→ **Your goal**
Return the records in full, with every character preserved.

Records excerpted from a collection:

BEGIN

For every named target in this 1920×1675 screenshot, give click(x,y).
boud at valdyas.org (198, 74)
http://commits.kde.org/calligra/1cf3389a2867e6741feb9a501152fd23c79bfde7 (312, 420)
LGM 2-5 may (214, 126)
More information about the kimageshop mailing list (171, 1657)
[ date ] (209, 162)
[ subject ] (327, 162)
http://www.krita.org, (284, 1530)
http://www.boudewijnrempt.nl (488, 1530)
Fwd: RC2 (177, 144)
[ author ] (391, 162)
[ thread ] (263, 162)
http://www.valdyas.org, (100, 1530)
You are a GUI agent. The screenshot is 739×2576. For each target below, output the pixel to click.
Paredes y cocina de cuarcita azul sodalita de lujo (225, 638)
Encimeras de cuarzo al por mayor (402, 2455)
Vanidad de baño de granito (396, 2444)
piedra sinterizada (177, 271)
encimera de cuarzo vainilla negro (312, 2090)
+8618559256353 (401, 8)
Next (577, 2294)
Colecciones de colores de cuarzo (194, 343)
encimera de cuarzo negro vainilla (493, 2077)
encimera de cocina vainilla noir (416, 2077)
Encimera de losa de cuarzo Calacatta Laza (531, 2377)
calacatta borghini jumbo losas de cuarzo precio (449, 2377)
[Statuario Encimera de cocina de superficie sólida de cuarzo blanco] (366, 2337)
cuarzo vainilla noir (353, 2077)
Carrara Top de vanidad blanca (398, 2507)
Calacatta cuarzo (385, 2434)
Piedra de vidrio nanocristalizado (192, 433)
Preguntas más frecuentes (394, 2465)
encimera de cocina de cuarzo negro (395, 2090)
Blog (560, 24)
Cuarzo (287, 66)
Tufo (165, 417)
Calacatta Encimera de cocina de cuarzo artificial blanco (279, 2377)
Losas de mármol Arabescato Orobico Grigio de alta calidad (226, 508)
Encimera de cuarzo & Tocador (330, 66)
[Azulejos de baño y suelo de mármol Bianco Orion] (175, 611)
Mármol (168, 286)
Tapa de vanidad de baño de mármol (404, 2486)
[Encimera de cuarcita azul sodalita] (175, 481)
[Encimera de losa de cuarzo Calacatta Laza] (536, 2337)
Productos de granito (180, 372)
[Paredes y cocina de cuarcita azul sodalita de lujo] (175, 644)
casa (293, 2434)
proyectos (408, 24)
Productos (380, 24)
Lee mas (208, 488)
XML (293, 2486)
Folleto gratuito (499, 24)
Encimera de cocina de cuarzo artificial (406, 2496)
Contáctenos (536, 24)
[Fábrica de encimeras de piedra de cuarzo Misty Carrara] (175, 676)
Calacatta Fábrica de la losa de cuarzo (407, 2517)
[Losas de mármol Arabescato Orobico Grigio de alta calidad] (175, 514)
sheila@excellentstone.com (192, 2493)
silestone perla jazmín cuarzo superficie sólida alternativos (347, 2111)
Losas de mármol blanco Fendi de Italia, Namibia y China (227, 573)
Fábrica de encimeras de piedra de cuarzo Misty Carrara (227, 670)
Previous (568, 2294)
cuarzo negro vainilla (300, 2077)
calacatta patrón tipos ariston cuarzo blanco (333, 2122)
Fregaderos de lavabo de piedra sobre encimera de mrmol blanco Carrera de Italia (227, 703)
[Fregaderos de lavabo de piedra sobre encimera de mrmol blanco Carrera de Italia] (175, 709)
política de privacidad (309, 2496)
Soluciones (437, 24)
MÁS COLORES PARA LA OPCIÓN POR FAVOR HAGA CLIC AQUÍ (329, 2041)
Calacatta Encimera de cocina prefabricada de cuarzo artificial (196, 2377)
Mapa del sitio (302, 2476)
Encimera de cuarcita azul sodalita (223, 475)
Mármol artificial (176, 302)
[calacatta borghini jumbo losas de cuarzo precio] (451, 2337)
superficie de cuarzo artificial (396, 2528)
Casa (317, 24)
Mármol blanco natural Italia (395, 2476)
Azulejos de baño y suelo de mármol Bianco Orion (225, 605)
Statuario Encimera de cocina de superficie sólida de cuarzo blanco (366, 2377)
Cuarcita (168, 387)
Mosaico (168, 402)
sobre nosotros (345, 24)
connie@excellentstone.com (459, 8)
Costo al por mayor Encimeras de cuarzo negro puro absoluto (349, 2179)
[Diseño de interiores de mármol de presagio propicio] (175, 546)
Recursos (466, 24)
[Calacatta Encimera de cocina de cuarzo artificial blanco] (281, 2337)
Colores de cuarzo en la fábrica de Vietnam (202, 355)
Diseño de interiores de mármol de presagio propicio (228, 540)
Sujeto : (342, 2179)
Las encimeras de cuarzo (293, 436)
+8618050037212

END

→ **Output of the task**
For every named target in this 1920×1675 screenshot, give click(x,y).
boud at valdyas.org (198, 74)
http://commits.kde.org/calligra/1cf3389a2867e6741feb9a501152fd23c79bfde7 (312, 420)
LGM 2-5 may (214, 126)
More information about the kimageshop mailing list (171, 1657)
[ date ] (209, 162)
[ subject ] (327, 162)
http://www.krita.org, (284, 1530)
http://www.boudewijnrempt.nl (488, 1530)
Fwd: RC2 (177, 144)
[ author ] (391, 162)
[ thread ] (263, 162)
http://www.valdyas.org, (100, 1530)
You are a GUI agent. The screenshot is 739×2576. For each target below, output the pixel to click.
Paredes y cocina de cuarcita azul sodalita de lujo (225, 638)
Encimeras de cuarzo al por mayor (402, 2455)
Vanidad de baño de granito (396, 2444)
piedra sinterizada (177, 271)
encimera de cuarzo vainilla negro (312, 2090)
+8618559256353 (401, 8)
Next (577, 2294)
Colecciones de colores de cuarzo (194, 343)
encimera de cuarzo negro vainilla (493, 2077)
encimera de cocina vainilla noir (416, 2077)
Encimera de losa de cuarzo Calacatta Laza (531, 2377)
calacatta borghini jumbo losas de cuarzo precio (449, 2377)
[Statuario Encimera de cocina de superficie sólida de cuarzo blanco] (366, 2337)
cuarzo vainilla noir (353, 2077)
Carrara Top de vanidad blanca (398, 2507)
Calacatta cuarzo (385, 2434)
Piedra de vidrio nanocristalizado (192, 433)
Preguntas más frecuentes (394, 2465)
encimera de cocina de cuarzo negro (395, 2090)
Blog (560, 24)
Cuarzo (287, 66)
Tufo (165, 417)
Calacatta Encimera de cocina de cuarzo artificial blanco (279, 2377)
Losas de mármol Arabescato Orobico Grigio de alta calidad (226, 508)
Encimera de cuarzo & Tocador (330, 66)
[Azulejos de baño y suelo de mármol Bianco Orion] (175, 611)
Mármol (168, 286)
Tapa de vanidad de baño de mármol (404, 2486)
[Encimera de cuarcita azul sodalita] (175, 481)
[Encimera de losa de cuarzo Calacatta Laza] (536, 2337)
Productos de granito (180, 372)
[Paredes y cocina de cuarcita azul sodalita de lujo] (175, 644)
casa (293, 2434)
proyectos (408, 24)
Productos (380, 24)
Lee mas (208, 488)
XML (293, 2486)
Folleto gratuito (499, 24)
Encimera de cocina de cuarzo artificial (406, 2496)
Contáctenos (536, 24)
[Fábrica de encimeras de piedra de cuarzo Misty Carrara] (175, 676)
Calacatta Fábrica de la losa de cuarzo (407, 2517)
[Losas de mármol Arabescato Orobico Grigio de alta calidad] (175, 514)
sheila@excellentstone.com (192, 2493)
silestone perla jazmín cuarzo superficie sólida alternativos (347, 2111)
Losas de mármol blanco Fendi de Italia, Namibia y China (227, 573)
Fábrica de encimeras de piedra de cuarzo Misty Carrara (227, 670)
Previous (568, 2294)
cuarzo negro vainilla (300, 2077)
calacatta patrón tipos ariston cuarzo blanco (333, 2122)
Fregaderos de lavabo de piedra sobre encimera de mrmol blanco Carrera de Italia (227, 703)
[Fregaderos de lavabo de piedra sobre encimera de mrmol blanco Carrera de Italia] (175, 709)
política de privacidad (309, 2496)
Soluciones (437, 24)
MÁS COLORES PARA LA OPCIÓN POR FAVOR HAGA CLIC AQUÍ (329, 2041)
Calacatta Encimera de cocina prefabricada de cuarzo artificial (196, 2377)
Mapa del sitio (302, 2476)
Encimera de cuarcita azul sodalita (223, 475)
Mármol artificial (176, 302)
[calacatta borghini jumbo losas de cuarzo precio] (451, 2337)
superficie de cuarzo artificial (396, 2528)
Casa (317, 24)
Mármol blanco natural Italia (395, 2476)
Azulejos de baño y suelo de mármol Bianco Orion (225, 605)
Statuario Encimera de cocina de superficie sólida de cuarzo blanco (366, 2377)
Cuarcita (168, 387)
Mosaico (168, 402)
sobre nosotros (345, 24)
connie@excellentstone.com (459, 8)
Costo al por mayor Encimeras de cuarzo negro puro absoluto (349, 2179)
[Diseño de interiores de mármol de presagio propicio] (175, 546)
Recursos (466, 24)
[Calacatta Encimera de cocina de cuarzo artificial blanco] (281, 2337)
Colores de cuarzo en la fábrica de Vietnam (202, 355)
Diseño de interiores de mármol de presagio propicio (228, 540)
Sujeto : (342, 2179)
Las encimeras de cuarzo (293, 436)
+8618050037212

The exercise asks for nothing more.